• **Goal of the exercise**
Copy out the lines word for word, beginning with the line containing "This screenshot has width=800, height=735." and continuing through the line containing "This screenshot has height=359, width=614.".

Saved records

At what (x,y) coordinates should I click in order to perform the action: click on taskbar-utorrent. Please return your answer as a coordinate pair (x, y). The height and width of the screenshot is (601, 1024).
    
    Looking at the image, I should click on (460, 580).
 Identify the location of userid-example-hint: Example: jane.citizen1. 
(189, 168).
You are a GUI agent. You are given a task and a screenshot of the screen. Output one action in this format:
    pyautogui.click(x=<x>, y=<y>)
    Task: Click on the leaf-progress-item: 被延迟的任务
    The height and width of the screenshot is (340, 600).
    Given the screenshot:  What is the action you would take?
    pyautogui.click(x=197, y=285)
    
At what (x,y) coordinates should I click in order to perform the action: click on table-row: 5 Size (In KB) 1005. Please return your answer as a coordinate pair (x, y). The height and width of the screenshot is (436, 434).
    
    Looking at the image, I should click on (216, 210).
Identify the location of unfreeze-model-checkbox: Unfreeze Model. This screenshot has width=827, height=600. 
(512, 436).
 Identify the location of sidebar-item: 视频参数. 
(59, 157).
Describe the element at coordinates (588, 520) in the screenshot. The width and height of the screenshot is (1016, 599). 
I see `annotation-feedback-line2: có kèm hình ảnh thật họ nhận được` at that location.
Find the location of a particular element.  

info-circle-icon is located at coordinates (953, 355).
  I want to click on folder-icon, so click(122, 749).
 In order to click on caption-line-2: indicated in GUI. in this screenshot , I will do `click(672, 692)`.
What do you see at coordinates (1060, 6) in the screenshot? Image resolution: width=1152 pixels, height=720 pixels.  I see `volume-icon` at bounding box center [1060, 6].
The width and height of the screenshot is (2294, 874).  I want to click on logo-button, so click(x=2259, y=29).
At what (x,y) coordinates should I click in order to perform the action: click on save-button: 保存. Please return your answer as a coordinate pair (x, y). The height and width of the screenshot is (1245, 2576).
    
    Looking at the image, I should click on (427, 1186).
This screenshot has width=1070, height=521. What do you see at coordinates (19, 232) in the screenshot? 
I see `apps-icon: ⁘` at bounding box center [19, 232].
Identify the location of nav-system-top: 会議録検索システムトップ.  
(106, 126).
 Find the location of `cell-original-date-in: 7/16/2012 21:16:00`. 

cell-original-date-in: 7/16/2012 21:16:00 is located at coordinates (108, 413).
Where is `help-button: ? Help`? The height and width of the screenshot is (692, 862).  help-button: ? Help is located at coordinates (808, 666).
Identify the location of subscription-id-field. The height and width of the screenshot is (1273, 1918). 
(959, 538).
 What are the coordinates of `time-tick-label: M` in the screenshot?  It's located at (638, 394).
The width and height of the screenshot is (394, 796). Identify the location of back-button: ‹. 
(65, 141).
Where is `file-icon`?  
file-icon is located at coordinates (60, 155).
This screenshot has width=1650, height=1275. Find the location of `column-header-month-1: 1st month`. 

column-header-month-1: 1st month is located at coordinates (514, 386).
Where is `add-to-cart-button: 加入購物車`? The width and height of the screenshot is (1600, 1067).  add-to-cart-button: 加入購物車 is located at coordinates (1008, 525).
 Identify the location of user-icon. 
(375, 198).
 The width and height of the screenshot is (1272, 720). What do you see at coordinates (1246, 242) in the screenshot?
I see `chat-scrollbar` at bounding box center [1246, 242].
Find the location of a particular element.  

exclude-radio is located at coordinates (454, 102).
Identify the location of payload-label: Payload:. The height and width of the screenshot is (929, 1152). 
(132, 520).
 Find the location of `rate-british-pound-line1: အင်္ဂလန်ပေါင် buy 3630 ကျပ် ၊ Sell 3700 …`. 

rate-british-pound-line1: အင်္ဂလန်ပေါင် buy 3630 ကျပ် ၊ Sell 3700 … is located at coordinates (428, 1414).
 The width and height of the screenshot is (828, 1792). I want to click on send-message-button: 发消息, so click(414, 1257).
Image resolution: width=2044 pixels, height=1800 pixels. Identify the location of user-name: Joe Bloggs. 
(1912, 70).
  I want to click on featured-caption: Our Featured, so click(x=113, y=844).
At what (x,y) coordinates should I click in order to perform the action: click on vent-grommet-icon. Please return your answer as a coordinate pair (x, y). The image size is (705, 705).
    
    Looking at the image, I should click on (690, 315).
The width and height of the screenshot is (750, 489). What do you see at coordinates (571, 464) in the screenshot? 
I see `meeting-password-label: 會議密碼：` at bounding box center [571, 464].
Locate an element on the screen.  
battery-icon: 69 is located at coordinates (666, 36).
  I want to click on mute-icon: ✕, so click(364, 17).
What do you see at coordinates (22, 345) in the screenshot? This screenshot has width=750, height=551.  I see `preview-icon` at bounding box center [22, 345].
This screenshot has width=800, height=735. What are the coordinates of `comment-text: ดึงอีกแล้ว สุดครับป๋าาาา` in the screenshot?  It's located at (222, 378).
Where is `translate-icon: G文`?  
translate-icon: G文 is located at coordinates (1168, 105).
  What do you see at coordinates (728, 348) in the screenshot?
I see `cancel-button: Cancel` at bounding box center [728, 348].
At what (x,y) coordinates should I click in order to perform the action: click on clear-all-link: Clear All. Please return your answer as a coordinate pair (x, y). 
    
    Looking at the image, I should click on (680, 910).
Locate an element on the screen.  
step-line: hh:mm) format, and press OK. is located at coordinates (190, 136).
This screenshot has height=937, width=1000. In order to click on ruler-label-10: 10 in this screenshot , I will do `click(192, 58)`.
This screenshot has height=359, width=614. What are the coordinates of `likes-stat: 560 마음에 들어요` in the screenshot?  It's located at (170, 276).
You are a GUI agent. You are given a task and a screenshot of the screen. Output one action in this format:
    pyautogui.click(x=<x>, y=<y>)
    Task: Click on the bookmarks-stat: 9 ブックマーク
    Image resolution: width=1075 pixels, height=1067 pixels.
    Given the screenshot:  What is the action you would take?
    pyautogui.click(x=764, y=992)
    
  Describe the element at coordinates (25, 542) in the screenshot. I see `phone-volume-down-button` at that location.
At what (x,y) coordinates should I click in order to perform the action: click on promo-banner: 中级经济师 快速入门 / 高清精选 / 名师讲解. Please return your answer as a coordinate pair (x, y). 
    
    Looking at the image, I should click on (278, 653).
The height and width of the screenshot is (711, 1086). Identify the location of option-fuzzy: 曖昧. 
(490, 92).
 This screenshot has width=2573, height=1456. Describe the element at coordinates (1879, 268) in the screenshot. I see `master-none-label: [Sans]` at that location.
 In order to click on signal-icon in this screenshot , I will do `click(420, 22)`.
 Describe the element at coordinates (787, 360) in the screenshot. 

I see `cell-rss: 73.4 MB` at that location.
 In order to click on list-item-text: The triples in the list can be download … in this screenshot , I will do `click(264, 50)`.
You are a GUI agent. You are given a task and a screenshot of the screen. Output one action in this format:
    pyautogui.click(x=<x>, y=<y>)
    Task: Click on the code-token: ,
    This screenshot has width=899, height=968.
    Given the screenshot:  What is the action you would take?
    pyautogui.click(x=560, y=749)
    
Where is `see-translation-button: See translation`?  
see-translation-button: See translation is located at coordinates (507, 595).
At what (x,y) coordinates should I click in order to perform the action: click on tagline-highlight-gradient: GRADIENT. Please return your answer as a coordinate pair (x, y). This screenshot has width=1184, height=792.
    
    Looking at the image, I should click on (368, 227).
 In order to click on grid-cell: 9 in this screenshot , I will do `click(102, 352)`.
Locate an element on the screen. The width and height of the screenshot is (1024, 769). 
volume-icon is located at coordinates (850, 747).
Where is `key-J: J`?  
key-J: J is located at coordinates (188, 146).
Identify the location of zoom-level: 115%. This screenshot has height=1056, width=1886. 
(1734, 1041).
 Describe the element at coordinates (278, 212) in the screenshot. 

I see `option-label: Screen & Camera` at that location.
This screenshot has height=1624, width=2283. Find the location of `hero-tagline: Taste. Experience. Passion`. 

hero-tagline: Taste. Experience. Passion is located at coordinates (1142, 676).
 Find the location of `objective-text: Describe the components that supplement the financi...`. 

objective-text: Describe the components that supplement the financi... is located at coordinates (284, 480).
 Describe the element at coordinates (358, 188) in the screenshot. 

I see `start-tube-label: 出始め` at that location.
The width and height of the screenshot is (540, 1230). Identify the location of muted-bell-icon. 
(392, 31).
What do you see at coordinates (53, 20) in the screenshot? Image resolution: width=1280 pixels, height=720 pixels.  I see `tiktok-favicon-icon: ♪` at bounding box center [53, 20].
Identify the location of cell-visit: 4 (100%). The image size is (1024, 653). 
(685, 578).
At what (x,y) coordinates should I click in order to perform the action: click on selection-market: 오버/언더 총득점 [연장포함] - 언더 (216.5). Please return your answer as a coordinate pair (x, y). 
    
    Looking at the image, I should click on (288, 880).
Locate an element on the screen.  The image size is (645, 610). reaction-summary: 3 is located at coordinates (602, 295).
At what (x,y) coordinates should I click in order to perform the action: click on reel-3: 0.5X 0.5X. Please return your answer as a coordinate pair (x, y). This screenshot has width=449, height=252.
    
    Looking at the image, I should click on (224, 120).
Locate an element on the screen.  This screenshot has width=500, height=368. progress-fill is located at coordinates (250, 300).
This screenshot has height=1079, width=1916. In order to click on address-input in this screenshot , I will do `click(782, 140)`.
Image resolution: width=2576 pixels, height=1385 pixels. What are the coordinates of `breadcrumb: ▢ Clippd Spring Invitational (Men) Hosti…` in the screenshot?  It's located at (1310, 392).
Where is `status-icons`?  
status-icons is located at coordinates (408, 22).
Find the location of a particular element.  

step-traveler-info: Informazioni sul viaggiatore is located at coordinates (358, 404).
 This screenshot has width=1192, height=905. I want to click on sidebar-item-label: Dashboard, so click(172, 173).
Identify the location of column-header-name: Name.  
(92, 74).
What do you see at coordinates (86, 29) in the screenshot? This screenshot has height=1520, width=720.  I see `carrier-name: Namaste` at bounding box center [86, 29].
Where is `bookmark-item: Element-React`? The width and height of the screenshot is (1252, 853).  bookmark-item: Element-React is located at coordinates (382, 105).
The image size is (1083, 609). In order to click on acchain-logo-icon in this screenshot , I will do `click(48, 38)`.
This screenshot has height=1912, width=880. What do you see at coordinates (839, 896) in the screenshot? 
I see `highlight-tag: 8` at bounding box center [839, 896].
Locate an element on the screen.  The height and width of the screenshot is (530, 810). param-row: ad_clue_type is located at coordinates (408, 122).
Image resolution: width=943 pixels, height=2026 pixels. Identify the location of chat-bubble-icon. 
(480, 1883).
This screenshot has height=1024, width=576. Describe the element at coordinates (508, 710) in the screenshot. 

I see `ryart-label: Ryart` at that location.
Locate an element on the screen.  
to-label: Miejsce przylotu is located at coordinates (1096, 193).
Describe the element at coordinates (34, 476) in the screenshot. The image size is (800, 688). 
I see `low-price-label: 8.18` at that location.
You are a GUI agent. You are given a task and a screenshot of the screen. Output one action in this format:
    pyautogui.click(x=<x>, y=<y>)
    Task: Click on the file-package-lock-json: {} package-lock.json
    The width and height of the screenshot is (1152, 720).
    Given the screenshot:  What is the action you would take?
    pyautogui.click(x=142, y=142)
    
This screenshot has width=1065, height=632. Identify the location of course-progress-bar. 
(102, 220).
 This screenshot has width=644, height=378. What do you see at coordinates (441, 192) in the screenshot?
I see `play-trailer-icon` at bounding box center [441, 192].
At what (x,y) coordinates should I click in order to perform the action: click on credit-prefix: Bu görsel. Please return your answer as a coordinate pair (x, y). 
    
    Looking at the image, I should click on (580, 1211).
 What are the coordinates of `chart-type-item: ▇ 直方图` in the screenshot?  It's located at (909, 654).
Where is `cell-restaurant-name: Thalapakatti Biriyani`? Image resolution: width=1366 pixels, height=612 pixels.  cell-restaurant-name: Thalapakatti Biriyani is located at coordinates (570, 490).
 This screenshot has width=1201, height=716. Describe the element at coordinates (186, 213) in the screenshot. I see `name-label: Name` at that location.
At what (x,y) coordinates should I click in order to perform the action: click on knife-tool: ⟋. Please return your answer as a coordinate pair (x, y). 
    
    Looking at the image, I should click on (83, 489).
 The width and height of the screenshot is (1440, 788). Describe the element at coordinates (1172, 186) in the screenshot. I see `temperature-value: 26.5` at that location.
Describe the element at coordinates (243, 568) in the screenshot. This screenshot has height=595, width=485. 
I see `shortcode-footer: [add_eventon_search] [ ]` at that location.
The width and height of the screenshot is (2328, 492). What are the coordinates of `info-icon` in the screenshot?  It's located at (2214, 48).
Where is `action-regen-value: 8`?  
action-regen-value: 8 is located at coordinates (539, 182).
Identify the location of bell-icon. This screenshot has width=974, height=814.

• **Written solution**
This screenshot has width=800, height=735. What are the coordinates of `comment-text: ดึงอีกแล้ว สุดครับป๋าาาา` in the screenshot?  It's located at (222, 378).
Where is `translate-icon: G文`?  
translate-icon: G文 is located at coordinates (1168, 105).
  What do you see at coordinates (728, 348) in the screenshot?
I see `cancel-button: Cancel` at bounding box center [728, 348].
At what (x,y) coordinates should I click in order to perform the action: click on clear-all-link: Clear All. Please return your answer as a coordinate pair (x, y). 
    
    Looking at the image, I should click on (680, 910).
Locate an element on the screen.  
step-line: hh:mm) format, and press OK. is located at coordinates (190, 136).
This screenshot has height=937, width=1000. In order to click on ruler-label-10: 10 in this screenshot , I will do `click(192, 58)`.
This screenshot has height=359, width=614. What are the coordinates of `likes-stat: 560 마음에 들어요` in the screenshot?  It's located at (170, 276).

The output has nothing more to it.